SUNBURY-ON-THAMES, England (AP) — Adrian Peterson is racking up the frequent flyer miles with his back-to-back trips to London. This time he's hoping to pile up the yards as well.

Peterson is back in Britain with the Arizona Cardinals less than three weeks after coming over with the New Orleans Saints. While the surroundings are familiar, the running back is in a much better mood after suddenly looking like the Peterson of old in his first game with the Cardinals (3-3).

Peterson will become the first player to take part in two London games in one season when the Cardinals face the Los Angeles Rams (4-2) on Sunday.

When the Saints beat the Miami Dolphins at Wembley on Oct. 1, Peterson finished with 4 carries for 4 yards -- indicative of his unsuccessful short stint in New Orleans. After his trade to Arizona, he put up 134 yards and two touchdowns in a 38-33 win over the Tampa Bay Buccaneers on Sunday and named the NFC Offensive Player of the Week.

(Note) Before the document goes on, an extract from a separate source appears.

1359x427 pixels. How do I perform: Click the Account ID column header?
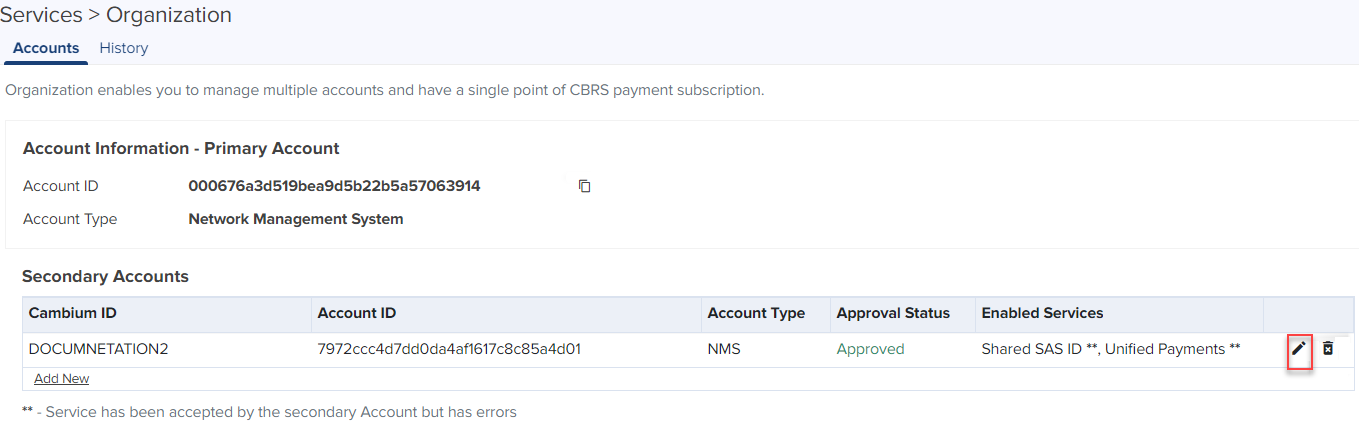pos(357,313)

"It was amazing. Just to get the opportunity that I've been waiting for. That was all I wanted, was that chance to go out there and contribute and show what I'm able to do," Peterson said ahead of the team's first practice session outside London on Wednesday. "To sit on the sideline for the first time in my career, averaging less than 10 plays a game for four weeks.

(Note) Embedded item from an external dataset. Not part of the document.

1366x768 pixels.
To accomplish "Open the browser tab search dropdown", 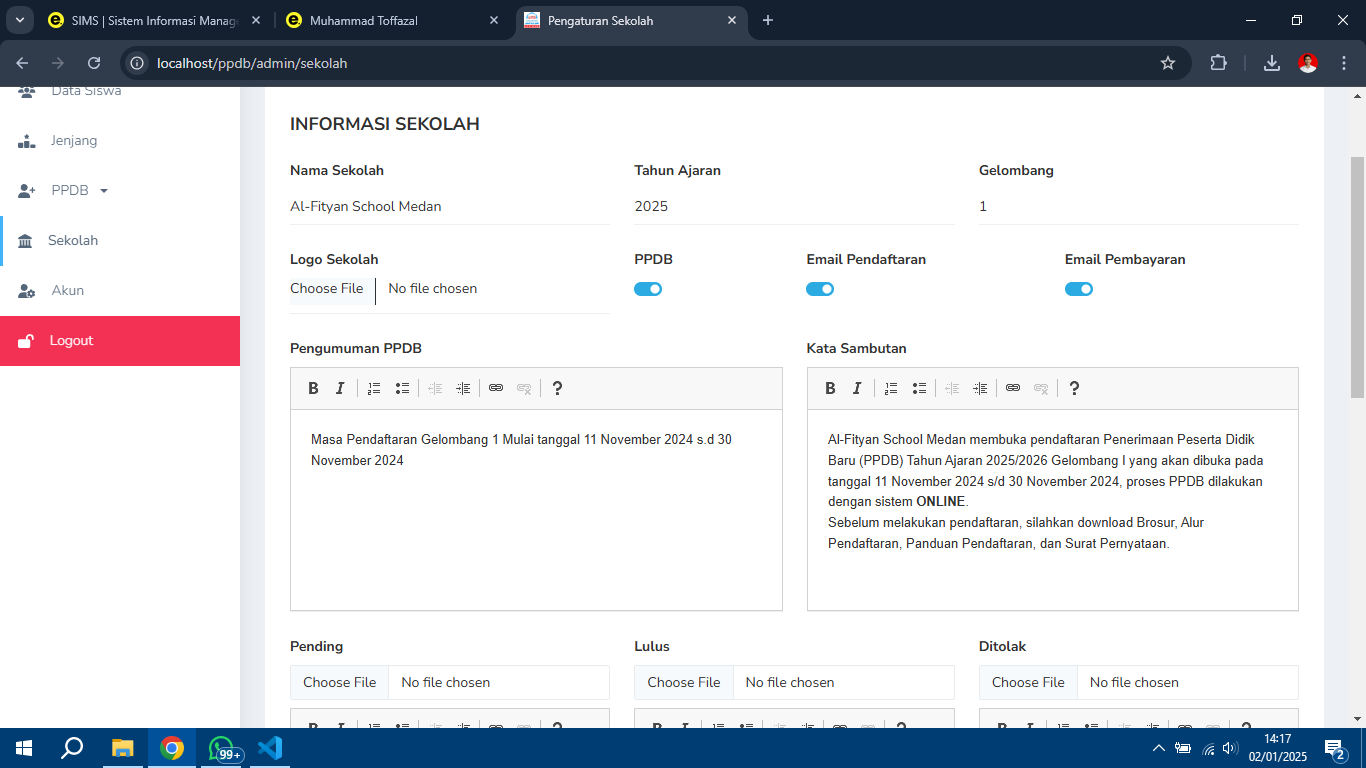I will tap(19, 20).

"There were times when I was down, mentally. But I just kept the faith and kept believing and kept working. And the opportunity came, and I was able to take advantage of it."

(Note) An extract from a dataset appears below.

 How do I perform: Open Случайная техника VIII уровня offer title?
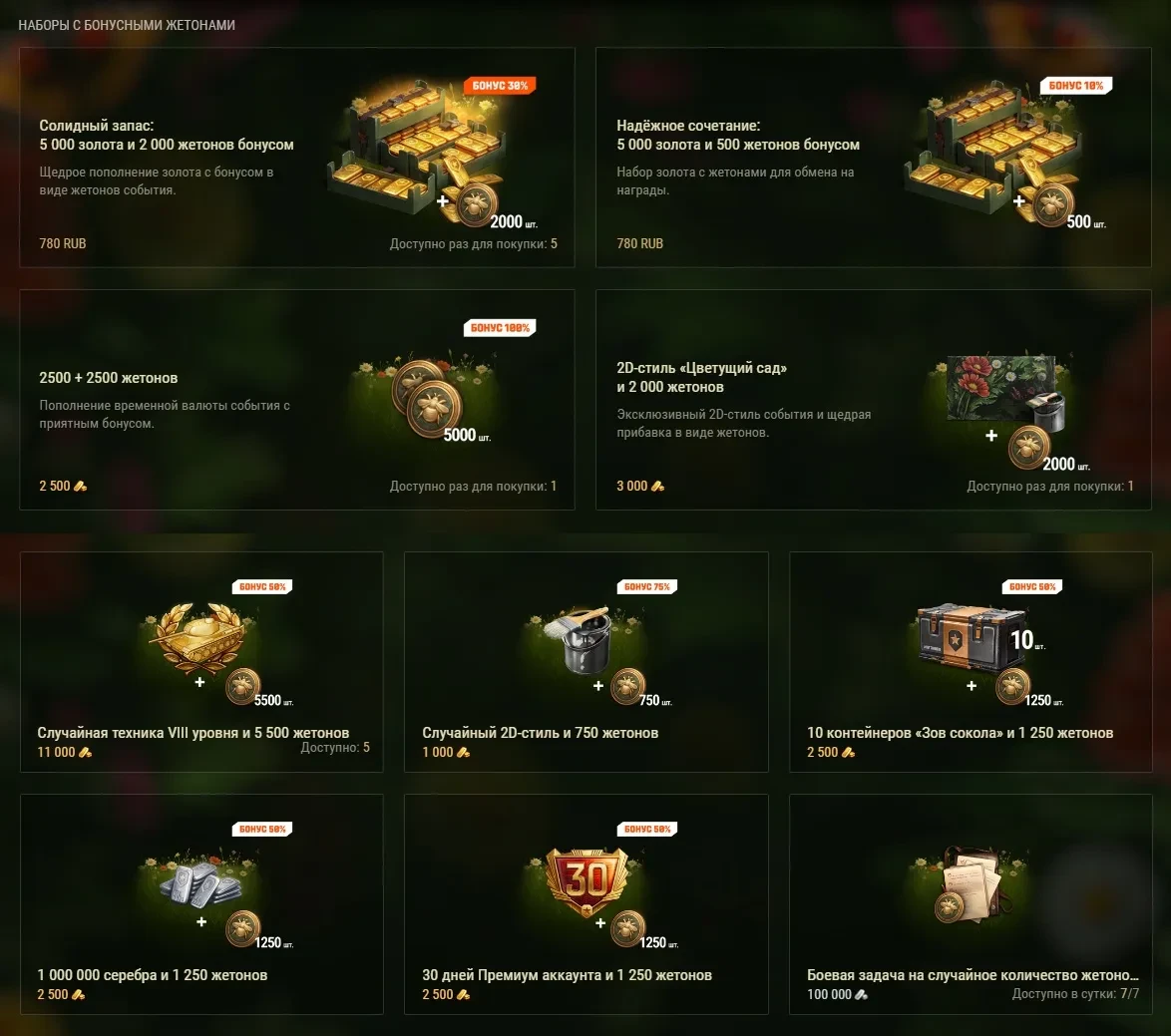pyautogui.click(x=194, y=733)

Like the Saints, the Cardinals decided to spend the entire week in London to get used to the time difference, while the Rams are only flying in on Friday. They'll be practicing at the grounds of the London Irish rugby team, which should help them get used to the grass surface at Twickenham -- the home of England's national rugby team -- where this game will be played.

Coach Bruce Arians said the practices and team meetings will be held later than usual to adjust for the bus rides to and from the hotel, but that every other part of the preparations will be kept as familiar as possible. And Arians isn't about to make any drastic adjustments to his playbook either despite Peterson's massive impact.

"We haven't changed anything. Same plays, same practice schedule, everything is identical," Arians said. "We're not putting in different runs for (Peterson), he likes what we do. That was one of the reasons we got him. It's just keeping him up to speed in the passing game."

For quarterback Carson Palmer, having Peterson on the field means that things aren't the same at all.

"It's definitely different. Adrien is one of one. There's nobody in the league like him right now, that runs the ball the way he does," Palmer said. "Any time you add somebody who's that special or that unique, it changes things.

"It's a really nice luxury to have that ability (to hand the ball off). On third-and-3 you can give it to him and get it. It takes a lot of pressure and a lot off a quarterback's plate."

According to Palmer, even the sound that Peterson makes when he runs is different from any other running back.

"He's putting so much force into the ground with every step," Palmer said. "With a cut, when he's going to sprint ... he runs so differently and so angrily, I guess would be the way to describe it. He runs with so much violence every run."

For Peterson himself, rediscovering his best form has had some benefits at home. At least when it comes to bragging rights with his 6-year-old son.

"Now I can kind of talk some noise to my little man," Peterson said. "He was kind of dogging me a little bit. 'Dad you don't have any touchdowns. I have more touchdowns than you.' He's very competitive, so he likes throwing little things like that in my face. So I told him I'm not too far behind now."